◆ A run of records ◆
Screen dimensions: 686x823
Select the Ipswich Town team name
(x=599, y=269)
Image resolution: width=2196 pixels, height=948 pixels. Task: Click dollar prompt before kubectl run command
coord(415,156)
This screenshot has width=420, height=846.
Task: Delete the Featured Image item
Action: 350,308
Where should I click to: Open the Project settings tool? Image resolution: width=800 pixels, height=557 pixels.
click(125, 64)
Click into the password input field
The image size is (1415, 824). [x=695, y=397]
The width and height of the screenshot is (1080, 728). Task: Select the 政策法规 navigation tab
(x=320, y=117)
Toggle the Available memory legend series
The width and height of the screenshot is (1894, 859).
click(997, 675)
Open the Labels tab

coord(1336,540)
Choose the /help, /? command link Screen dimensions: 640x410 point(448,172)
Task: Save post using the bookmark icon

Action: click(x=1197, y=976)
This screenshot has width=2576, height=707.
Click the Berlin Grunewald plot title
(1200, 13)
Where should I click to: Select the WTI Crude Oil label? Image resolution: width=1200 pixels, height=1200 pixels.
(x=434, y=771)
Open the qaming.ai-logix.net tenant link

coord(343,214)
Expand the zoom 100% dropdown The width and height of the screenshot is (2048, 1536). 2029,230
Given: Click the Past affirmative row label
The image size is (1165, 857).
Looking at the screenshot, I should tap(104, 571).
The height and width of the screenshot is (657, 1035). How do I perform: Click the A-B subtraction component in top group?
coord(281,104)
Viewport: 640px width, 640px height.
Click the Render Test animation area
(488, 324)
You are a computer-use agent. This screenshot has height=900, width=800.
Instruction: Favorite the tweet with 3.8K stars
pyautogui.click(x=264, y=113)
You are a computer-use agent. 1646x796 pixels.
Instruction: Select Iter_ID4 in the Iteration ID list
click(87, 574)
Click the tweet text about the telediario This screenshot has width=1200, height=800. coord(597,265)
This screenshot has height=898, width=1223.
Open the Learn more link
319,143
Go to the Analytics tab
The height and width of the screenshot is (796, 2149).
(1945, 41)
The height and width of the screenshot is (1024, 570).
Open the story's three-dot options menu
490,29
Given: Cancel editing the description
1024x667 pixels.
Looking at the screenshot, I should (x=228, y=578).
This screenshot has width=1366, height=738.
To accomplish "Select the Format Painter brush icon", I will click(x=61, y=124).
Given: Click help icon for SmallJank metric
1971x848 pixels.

◆ Exercise task ◆
Transcribe the rows above unchanged, starting at the line that contains "Choose the /help, /?" and ending at the line that contains "Expand the zoom", with both of those lines included.

◆ Correct answer ◆
Choose the /help, /? command link Screen dimensions: 640x410 point(448,172)
Task: Save post using the bookmark icon

Action: click(x=1197, y=976)
This screenshot has width=2576, height=707.
Click the Berlin Grunewald plot title
(1200, 13)
Where should I click to: Select the WTI Crude Oil label? Image resolution: width=1200 pixels, height=1200 pixels.
(x=434, y=771)
Open the qaming.ai-logix.net tenant link

coord(343,214)
Expand the zoom 100% dropdown The width and height of the screenshot is (2048, 1536). 2029,230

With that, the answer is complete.